##### Input for this task #####

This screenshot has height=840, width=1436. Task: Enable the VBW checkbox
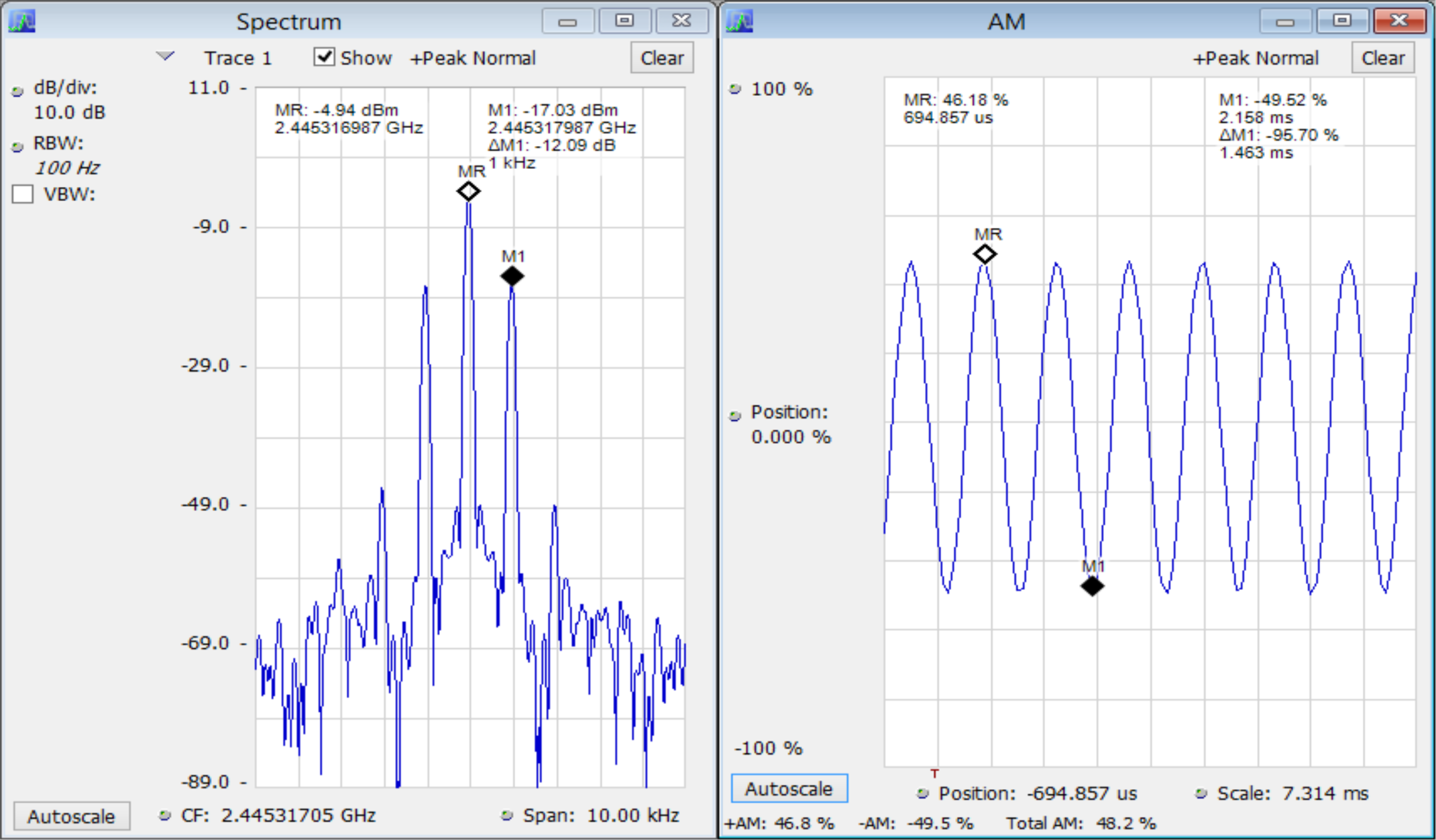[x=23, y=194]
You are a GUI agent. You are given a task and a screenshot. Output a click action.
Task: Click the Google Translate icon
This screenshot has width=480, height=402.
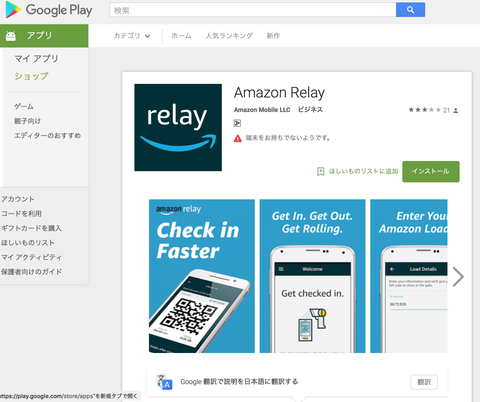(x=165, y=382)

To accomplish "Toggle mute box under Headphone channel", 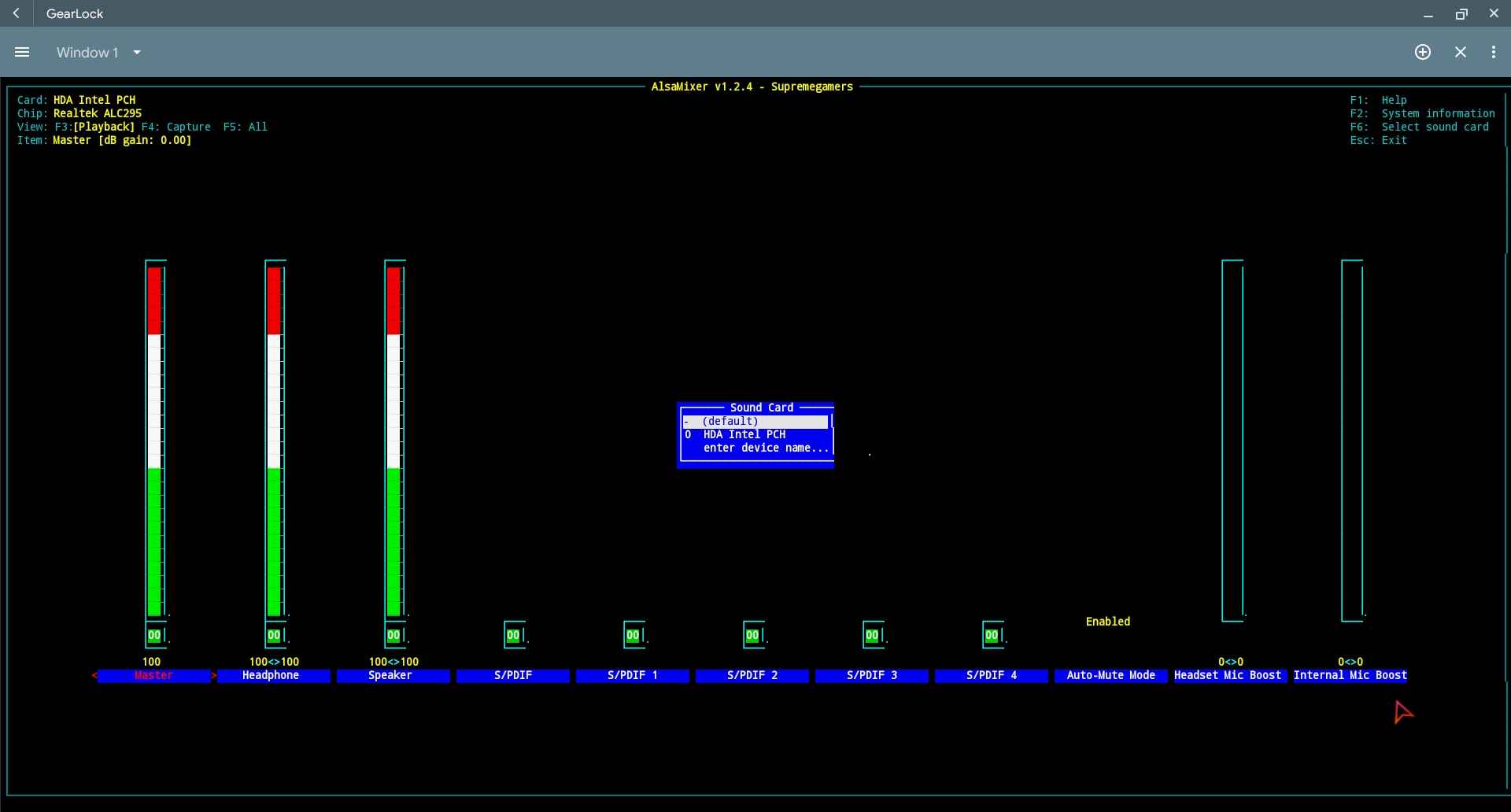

#####
##### Input for this task #####

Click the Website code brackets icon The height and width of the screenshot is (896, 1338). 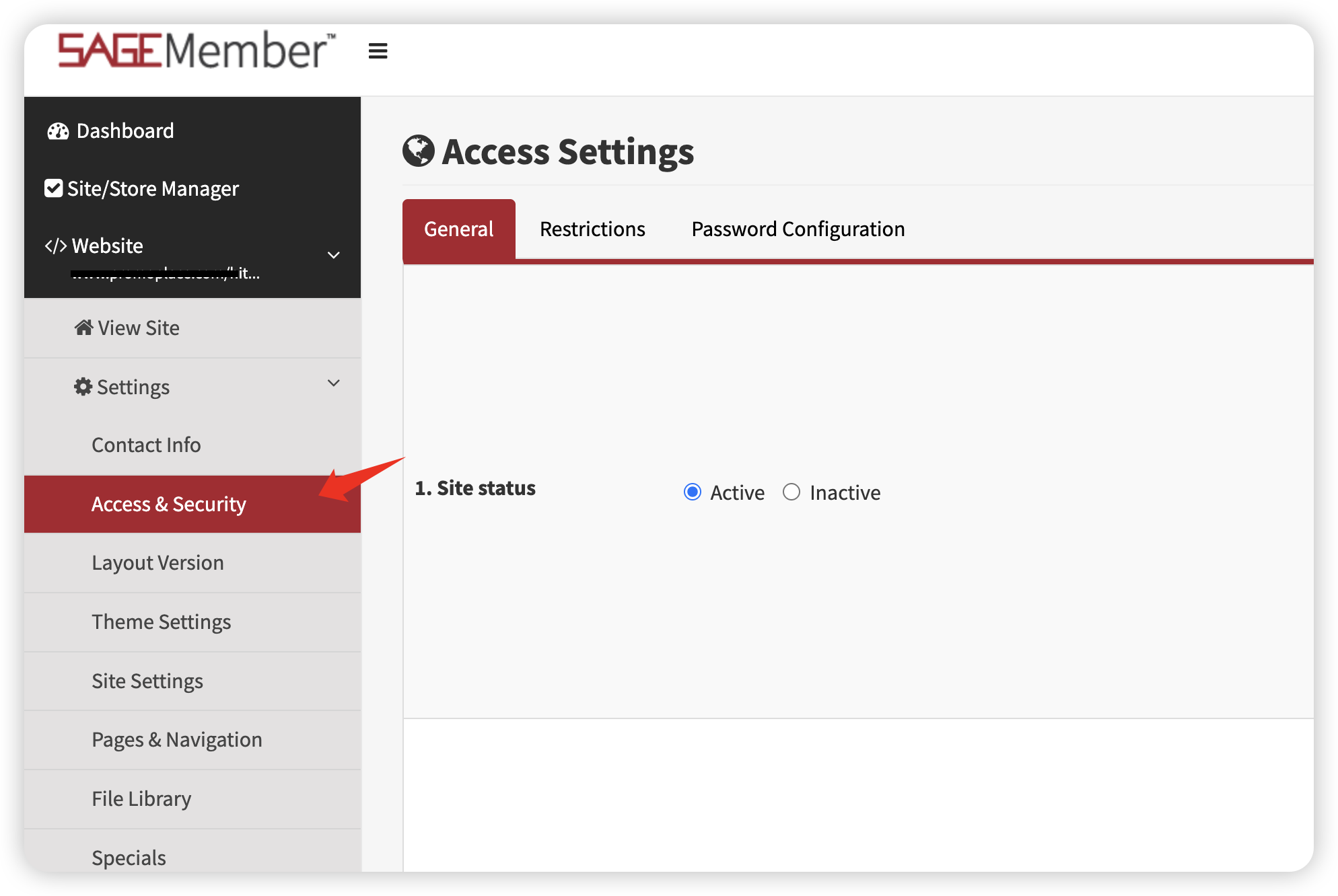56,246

#####
##### Input for this task #####

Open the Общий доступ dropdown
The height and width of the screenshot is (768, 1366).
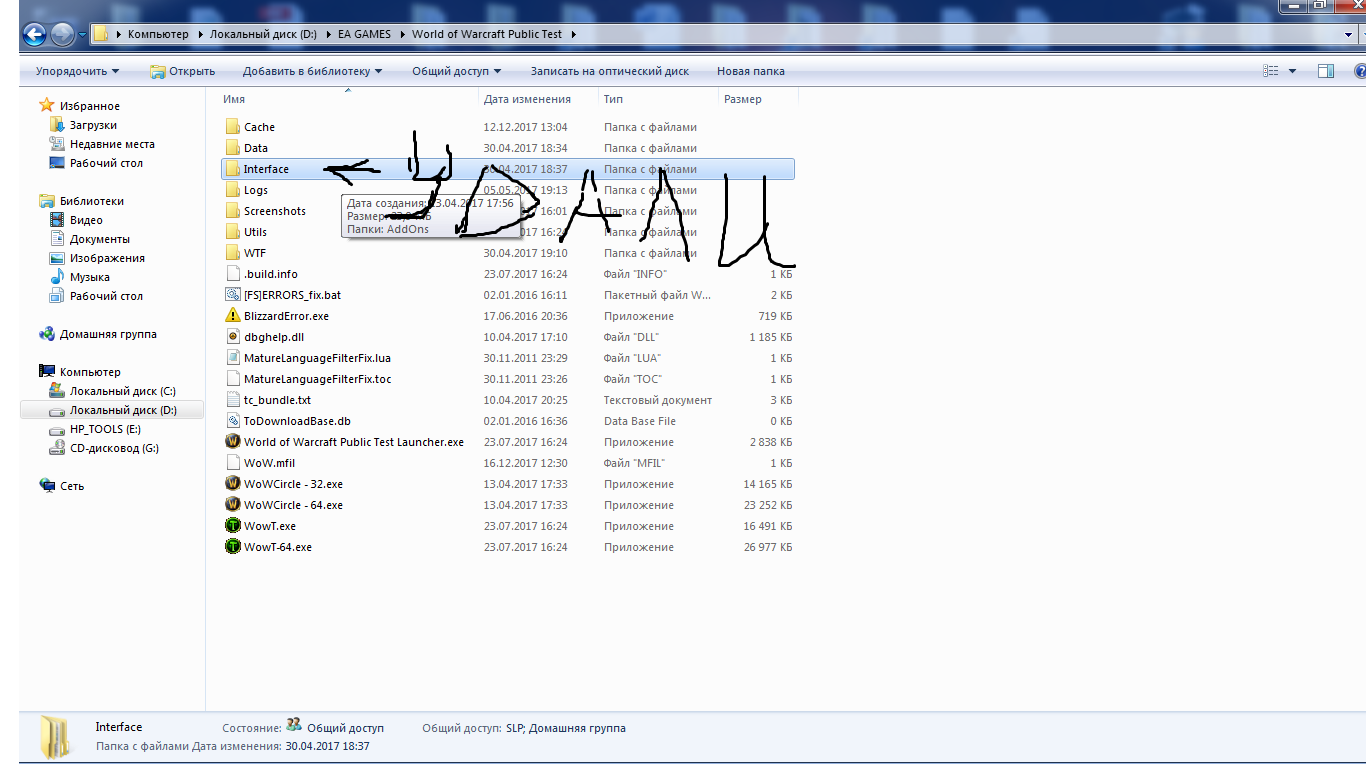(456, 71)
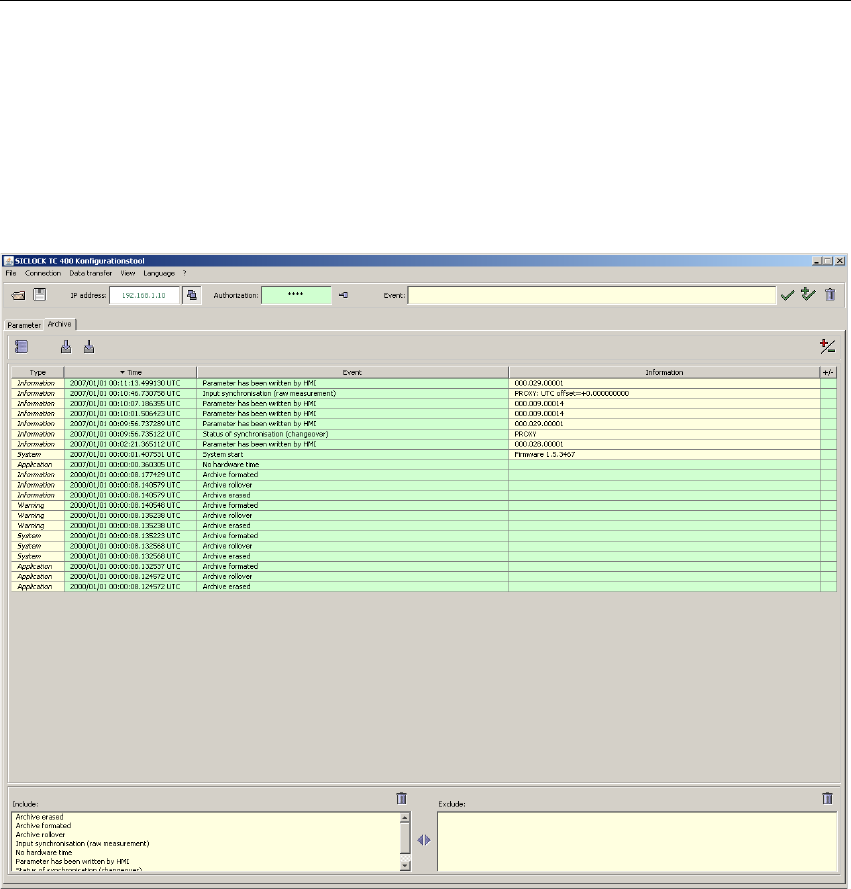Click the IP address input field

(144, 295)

#####

What this task involves
Copy the rows from the line containing "This screenshot has height=840, width=1436." through the line containing "mute box under", both included, without the pictures.

Full answer
This screenshot has height=840, width=1436. Task: Enable the VBW checkbox
[x=23, y=194]
You are a GUI agent. You are given a task and a screenshot. Output a click action.
Task: Click the Google Translate icon
This screenshot has width=480, height=402.
(x=165, y=382)

To accomplish "Toggle mute box under Headphone channel", 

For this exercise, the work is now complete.